PASSAGE EXTRAIT →
================================
À la suite de l’échec des accords d’Oslo (précipité par l’assassinat de Yitzhak Rabin), le réalisateur israélien Avi Mograbi s’en va-t-en guerre (du moins c’est ce qu’il croit) contre son ennemi de toujours, Ariel Sharon, alors en campagne pour l’élection du Likoud aux législatives. Avec, comme objectif avoué, de lui faire la peau une bonne fois pour toutes en exposant en pleine lumière le monstre qui se cache derrière l’homme politique. C’est peu de dire qu’avec ce documentaire tragi-comique, Mograbi va bien plus loin (et surtout ailleurs) que ce petit postulat vengeur.
C’est l’histoire d’un mec…
Comme souvent chez le cinéaste israélien, l’entrée dans le réel se fait par le biais de la fiction. Mograbi s’adresse à nous, dans un procédé récurrent face caméra, pour expliquer que sa femme vient de le quitter à cause d’Ariel Sharon, et plus précisément parce qu’il a voulu faire un film sur lui. Cette confession, absurde par sa franchise et son dénuement, va permettre de retisser toute l’histoire qui, on le comprend, s’est donc déjà produite. Car la fiction n’est pas qu’un leurre chez Mograbi, elle sert surtout à éprouver le réel afin de lui faire « dire autre chose » que ce qu’il veut bien montrer, dans une logique de mise en perspective des événements.
Ainsi, la femme de Mograbi (personnage fictionnel récurrent qu’il incarnera lui-même à l’écran dans Août) incarne la bonne conscience de gauche, cette petite voix qui vient sans cesse titiller le réalisateur lorsqu’il souhaite abandonner son projet, en même temps qu’elle le pousse implicitement dans une situation intenable : filmer l’ennemi avec son accord sans pour autant tomber dans le piège de l’hagiographie. C’est ce que cette approche fictionnelle par l’intime tente de désamorcer, notamment à travers quelques scènes de conversations entre Mograbi et sa productrice, où celui-ci livre ses doutes et problèmes éthiques à pactiser avec la figure prétendument diabolique d’Ariel Sharon.
Le monstre était presque parfait
Car Mograbi se présente d’emblée comme un personnage soumis à la compromission pour réussir à approcher l’animal politique. Dans une séquence où il figure une succession absurde de coups de téléphone auprès de l’équipe de campagne de Sharon, sa démarche est donnée comme perdue d’avance, une situation kafkaïenne qui rend impossible toute rencontre classique pour réaliser un entretien. Et lorsque Sharon est enfin au bout du fil, sa voix reste off, comme pour signifier une première capitulation devant l’appréhension que représente la rencontre avec le monstre.
================================
ENTRÉES À TRAITER →
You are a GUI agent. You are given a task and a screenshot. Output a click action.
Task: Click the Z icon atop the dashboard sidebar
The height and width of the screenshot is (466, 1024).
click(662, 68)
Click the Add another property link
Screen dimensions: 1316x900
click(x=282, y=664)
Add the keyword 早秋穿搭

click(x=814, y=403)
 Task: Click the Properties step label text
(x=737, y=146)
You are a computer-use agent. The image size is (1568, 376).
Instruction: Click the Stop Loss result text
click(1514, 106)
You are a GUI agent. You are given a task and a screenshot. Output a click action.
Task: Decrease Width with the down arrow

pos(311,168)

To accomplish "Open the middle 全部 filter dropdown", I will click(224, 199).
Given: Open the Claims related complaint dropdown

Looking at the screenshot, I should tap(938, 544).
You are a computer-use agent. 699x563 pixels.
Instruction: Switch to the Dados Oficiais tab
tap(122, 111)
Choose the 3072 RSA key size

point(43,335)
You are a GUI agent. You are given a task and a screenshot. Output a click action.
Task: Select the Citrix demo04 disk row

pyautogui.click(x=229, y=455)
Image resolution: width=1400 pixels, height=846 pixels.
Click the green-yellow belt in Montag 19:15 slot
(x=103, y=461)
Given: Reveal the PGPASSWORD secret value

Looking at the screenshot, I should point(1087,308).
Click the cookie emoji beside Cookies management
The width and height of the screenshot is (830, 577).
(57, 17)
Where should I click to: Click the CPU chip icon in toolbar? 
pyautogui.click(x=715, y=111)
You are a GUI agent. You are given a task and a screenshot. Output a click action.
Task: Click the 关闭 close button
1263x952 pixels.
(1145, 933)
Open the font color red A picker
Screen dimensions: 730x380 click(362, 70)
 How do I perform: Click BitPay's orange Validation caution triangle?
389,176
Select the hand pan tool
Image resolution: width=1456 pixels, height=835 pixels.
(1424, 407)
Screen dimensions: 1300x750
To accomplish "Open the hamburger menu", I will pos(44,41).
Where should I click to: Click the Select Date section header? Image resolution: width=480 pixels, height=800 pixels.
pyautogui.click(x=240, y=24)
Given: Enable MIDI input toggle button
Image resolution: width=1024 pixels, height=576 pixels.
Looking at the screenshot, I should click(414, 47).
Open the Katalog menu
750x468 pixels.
================================
ACTIONS À RÉALISER →
**A)** D'après le passage extrait, pour quelle raison précise la femme de Mograbi l'a-t-elle quitté ?
**B)** Dans les entrées, remplacez « hamburger menu » par « navigation menu » et réécrivez uniquement les lignes qui vont de celle contenant « How do I perform: Click » jusqu'à celle contenant « pyautogui.click(x=240, y=24) » incluse, sans rien modifier d'autre.

RÉPONSES PAR TÂCHE →
**A)** Parce qu'il a voulu faire un film sur Ariel Sharon.

**B)**
 How do I perform: Click BitPay's orange Validation caution triangle?
389,176
Select the hand pan tool
Image resolution: width=1456 pixels, height=835 pixels.
(1424, 407)
Screen dimensions: 1300x750
To accomplish "Open the navigation menu", I will pos(44,41).
Where should I click to: Click the Select Date section header? Image resolution: width=480 pixels, height=800 pixels.
pyautogui.click(x=240, y=24)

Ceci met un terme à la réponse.